文字选段 ▸

::::

2007年9月16日星期日

高尔泰:感激命运(代序)



左起:高尔泰、王若水、刘宾雁在加州大学伯克利分校(张伟国摄)


生活不安定,又怕热闹,没过过生日。五十、六十,都没庆祝。今年满七十那天,很偶然地,在桑塔菲附近的高山上度过。寥寥长风,莽莽奇景,感到是最好的庆祝。和小雨谈起一些往事,我说,假如我现在是一个婴儿,或者是一个婴儿的病危的母亲,对于自己的、或自己死后孩子所面临的如此人生,一定会感到无比的恐惧。现在都过来了,能不感激命运?

何况除了活着,还有更多。更多之一,是意义的追寻,化作了文字。早年冒这个险,是因为心灵需要。窒息感迫使我用手指在墙上挖洞,以透一点儿新鲜空气。空虚感迫使我盗窃党产,想偷回一点儿被夺去的自我。机会很少,“作品”更少。字迹是赃物罪证,保存比写作更难。少而往往失去,常不得不从头来起。能有这些残余,确是命运的恩赐。

但是,只是我个人的幸运。许多比我优秀的人们,已经消失在风沙荒漠里面。尸骨无存,遑论文字?遑论意义?从他们终止的地方开始,才是我对于命运之神的最好答谢。但是走到这一步,脚下已没了路。坦克当前,铁窗断后,一切又回到零度。

流亡十几年,漂泊无定据。海洋郡日夜海风松涛,烦透了古典主义的宁静。偶住纽约,受不住钢骨水泥森林里那份现代主义的机械、效率、以及结构性的刚硬与冷峻。拉斯维加斯红尘滚滚,白天黑夜理性非理性大街上和高楼里都很难分清。无数流动交织的边缘,叠现出后现代主义模糊的面影。但是解构的语境,解不开“轻” 的沉重。总是在寻找意义,看到的却只有霓虹。烟花万重后面,是荒凉无边的太空。

十几年来,眼看着人类失去好几百种语言,地球失去好几万种生物,新世纪与第三波恐怖主义同来;眼看着同情心、爱和被爱的需要、对自由、正义和更高生命价值的渴望等等,也在和森林草原冰川矿脉等等同步萎缩;眼看着专制政权黑帮化,知识分子宠物化,文艺学术商业化,生化核弹普及化;眼看着欧盟要卖武器给中国,北大清华学生们敲锣打鼓为“911”欢呼,以骁勇剽悍着称的“高丽棒子”齐齐俯伏在一个无赖的脚下;善良温柔的阿拉伯妇女为了扞卫自己的石刑、面罩、和无权地位,而争当人肉炸弹……我只有惊讶。

::::

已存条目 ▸
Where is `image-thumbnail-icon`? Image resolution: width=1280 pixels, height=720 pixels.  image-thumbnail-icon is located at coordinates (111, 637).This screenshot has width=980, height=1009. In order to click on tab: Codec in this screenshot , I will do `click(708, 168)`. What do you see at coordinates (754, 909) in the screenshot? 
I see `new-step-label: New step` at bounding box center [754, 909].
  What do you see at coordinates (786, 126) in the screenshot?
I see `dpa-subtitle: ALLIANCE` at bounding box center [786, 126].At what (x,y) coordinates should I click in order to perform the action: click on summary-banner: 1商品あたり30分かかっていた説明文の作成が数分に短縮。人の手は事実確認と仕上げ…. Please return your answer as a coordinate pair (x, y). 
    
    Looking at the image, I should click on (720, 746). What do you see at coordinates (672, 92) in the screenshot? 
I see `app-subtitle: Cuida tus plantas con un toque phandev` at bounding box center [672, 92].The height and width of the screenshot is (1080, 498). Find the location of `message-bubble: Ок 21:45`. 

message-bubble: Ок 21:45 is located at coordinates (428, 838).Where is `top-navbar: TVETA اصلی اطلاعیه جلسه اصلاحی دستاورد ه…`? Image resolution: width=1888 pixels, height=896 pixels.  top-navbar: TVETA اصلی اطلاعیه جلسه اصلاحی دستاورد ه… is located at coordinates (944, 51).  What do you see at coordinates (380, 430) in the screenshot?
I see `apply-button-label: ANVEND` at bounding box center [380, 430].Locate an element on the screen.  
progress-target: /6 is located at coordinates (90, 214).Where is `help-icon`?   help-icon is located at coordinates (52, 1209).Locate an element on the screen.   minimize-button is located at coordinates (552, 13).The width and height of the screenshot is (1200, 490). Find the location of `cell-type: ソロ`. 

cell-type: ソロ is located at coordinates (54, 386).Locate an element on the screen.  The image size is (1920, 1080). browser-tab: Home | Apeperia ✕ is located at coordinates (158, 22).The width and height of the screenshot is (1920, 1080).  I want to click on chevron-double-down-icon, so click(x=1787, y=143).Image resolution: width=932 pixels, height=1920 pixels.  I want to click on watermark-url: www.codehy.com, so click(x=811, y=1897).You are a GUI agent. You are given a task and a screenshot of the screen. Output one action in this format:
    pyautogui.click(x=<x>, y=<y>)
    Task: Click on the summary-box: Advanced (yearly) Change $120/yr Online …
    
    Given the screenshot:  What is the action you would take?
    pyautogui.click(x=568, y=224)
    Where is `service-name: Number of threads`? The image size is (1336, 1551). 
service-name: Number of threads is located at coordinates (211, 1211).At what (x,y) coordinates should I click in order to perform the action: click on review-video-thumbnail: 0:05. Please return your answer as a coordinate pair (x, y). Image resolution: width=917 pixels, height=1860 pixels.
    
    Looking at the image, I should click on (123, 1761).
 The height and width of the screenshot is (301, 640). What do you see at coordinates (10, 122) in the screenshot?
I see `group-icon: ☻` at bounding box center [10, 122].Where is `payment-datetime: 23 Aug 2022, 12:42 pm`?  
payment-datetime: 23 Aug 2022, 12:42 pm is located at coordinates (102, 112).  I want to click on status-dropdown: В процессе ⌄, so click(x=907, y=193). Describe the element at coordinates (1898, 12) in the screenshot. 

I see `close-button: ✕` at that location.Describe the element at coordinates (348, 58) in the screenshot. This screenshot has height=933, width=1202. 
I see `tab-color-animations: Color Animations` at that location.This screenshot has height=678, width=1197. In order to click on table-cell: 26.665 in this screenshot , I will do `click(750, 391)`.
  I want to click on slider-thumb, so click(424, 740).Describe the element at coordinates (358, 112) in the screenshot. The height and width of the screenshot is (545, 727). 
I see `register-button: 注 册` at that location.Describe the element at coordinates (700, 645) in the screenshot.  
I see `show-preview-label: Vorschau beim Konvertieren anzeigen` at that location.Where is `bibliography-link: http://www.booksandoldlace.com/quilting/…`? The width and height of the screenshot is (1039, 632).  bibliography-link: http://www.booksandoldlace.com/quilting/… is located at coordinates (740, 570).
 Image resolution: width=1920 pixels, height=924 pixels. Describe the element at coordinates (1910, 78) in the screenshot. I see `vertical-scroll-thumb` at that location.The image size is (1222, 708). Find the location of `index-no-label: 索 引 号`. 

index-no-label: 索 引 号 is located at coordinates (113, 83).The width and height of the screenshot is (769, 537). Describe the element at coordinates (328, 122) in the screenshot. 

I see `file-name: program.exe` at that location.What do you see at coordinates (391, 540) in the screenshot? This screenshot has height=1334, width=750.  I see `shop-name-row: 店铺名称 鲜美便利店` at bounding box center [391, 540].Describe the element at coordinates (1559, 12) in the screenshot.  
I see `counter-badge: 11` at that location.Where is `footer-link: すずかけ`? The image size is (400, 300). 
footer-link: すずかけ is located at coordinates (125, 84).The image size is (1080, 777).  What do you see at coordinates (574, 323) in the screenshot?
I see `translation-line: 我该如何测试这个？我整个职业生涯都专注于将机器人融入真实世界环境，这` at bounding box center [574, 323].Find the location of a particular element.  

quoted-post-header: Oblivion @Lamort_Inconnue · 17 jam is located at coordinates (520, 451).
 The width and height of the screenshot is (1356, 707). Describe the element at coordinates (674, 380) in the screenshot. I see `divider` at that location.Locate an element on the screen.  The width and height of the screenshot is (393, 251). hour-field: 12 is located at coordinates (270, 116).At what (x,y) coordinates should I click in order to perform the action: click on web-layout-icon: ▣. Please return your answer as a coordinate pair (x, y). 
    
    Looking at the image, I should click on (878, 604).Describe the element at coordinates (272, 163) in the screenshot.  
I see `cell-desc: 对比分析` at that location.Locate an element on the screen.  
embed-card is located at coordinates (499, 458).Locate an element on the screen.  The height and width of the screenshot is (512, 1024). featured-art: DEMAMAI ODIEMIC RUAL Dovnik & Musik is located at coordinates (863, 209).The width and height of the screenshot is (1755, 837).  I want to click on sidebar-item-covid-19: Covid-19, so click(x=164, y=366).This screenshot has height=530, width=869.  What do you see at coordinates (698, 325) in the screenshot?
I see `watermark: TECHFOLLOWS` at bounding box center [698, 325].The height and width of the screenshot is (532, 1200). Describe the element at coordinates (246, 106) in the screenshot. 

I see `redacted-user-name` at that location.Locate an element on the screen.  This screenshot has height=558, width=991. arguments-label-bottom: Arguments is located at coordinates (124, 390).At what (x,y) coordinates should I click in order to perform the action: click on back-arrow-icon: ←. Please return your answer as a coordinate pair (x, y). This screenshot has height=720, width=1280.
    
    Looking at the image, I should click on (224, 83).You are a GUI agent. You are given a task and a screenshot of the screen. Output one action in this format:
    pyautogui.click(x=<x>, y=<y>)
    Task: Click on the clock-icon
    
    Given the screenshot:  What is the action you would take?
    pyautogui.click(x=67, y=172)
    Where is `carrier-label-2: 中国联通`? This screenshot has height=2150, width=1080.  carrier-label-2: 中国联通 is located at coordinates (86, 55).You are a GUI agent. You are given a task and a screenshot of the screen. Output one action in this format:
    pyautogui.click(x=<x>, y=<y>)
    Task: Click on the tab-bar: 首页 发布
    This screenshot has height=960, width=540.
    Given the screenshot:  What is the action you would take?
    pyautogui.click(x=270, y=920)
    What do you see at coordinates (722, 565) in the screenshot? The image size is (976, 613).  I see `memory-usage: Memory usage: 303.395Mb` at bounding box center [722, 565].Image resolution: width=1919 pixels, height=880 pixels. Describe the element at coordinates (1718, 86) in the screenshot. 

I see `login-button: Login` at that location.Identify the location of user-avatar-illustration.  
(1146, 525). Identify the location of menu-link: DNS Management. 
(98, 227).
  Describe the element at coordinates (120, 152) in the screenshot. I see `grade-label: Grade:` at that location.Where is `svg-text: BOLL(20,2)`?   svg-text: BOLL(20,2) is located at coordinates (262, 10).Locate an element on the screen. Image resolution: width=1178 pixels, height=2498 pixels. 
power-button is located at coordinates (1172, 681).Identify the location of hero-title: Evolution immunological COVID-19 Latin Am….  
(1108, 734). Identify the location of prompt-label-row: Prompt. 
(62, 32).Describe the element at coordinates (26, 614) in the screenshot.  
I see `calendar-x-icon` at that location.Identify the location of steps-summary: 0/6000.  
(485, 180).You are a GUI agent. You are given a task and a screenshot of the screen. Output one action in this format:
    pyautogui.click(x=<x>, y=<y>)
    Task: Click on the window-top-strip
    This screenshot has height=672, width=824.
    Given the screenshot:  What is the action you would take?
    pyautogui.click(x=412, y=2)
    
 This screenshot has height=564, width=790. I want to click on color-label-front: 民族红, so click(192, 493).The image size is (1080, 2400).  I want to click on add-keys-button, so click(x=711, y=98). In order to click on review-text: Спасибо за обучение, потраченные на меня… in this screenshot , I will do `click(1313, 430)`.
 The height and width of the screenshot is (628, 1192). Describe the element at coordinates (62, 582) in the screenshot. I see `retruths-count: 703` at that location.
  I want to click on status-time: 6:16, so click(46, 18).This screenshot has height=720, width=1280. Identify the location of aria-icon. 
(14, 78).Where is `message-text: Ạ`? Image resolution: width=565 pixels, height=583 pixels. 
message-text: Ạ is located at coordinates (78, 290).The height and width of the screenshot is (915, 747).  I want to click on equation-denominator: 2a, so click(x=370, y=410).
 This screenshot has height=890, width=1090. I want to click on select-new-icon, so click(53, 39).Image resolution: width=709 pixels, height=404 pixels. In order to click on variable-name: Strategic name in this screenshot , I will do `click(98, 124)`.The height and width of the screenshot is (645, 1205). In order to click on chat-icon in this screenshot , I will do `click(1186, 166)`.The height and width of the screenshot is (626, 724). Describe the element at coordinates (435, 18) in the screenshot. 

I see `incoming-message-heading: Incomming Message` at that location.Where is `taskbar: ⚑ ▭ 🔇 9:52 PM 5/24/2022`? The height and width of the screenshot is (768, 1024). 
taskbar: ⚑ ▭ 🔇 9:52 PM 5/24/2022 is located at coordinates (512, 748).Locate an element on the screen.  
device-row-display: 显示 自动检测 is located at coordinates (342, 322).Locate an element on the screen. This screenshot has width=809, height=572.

::::

任务一览 ▸
a - 根据《感激命运》这篇序文回答:
(i) 作者满七十岁那天在什么地方度过?
(ii) 作者早年冒险写作是出于什么原因?
(iii) 作者偶住纽约时受不住的是什么?
b - 接着《感激命运》这篇序文的末句“我只有惊讶。”往下续写。
这些材料与此处要做的事无关。

任务结果 ▸
a -
(i) 桑塔菲附近的高山上。
(ii) 因为心灵需要。
(iii) 钢骨水泥森林里那份现代主义的机械、效率,以及结构性的刚硬与冷峻。

b -
瞪着惊讶的眼睛(显出智力的限度),看世事如魔幻小说。看自己的过去,也觉得像是梦游。在党的无微不至的关怀下,我的全部经验、知识和观点,都局限在一个狭小闭塞的范围。没有书籍,没有信息,没有朋友,独钻牛角。在许多我认为理所当然的东西,如因果律,质量不灭定律,历史不会倒退,真理只有一个,正义必定战胜邪恶等等一再被证明是不正确的以后,还在以天下为己任舍我其谁,还在“以为真理在手,不由别人分说”(某人的批评,现在我认同),非梦游而何?无知是内在的黑暗,引导我在外在的黑暗中摸索,非梦游而何?

梦醒时分,我知道了什么叫做混沌。知道了我借以呼吸的“有序”,很可能是自欺欺人的童话。在核恐怖平衡的钢丝绳上,随着无数人类从未经验的事物如反物质、隐秩序、基因工程和所谓“文明的冲突”等等进入“视野”,我发现自己由于定向思维的宿疾,有一种结构性的软弱亟需克服。面对无序的世界,又感到呼吸困难。不在矿井下,不在上访村,也还只是,我个人的幸运。孤蓬绕天涯,无力正乾坤,到底总是一份,不能忍受之轻。

写作“寻找家园”,又像是在墙上挖洞。这次是混沌无序之墙,一种历史中的自然。从洞中维度,我回望前尘。血腥污泥深处,浸润着蔷薇色的天空。碑碣沉沉,花影朦胧,蓝火在荒沙里流动……不知道是无序中的梦境?还是看不见的命运之手?毕竟,我之所以四十多年来没有窒息而死,之所以烧焦了一半的树上能留下这若干细果,都无非因为,能如此这般做梦。真已似幻,梦或非梦?果真无序,哪有命运?我依旧罔惑,只能听从心灵的呼声。

听从心灵的呼声,是不问收获的耕耘。不问不是不想,凡事不可强求。现在和同龄人沟通都难,遑论与E世代新新人类?遑论从难友们终止的地方开始?在这网路眼花缭乱,声、光、色、影像飞旋,“文化消费”市场货架爆满的年代,在这信息滔滔,文字滚滚,每天的印刷品像潮水一样漫过市场的日子里,我一再嘱咐自己,要写得慢些,再慢些。少些,再少些。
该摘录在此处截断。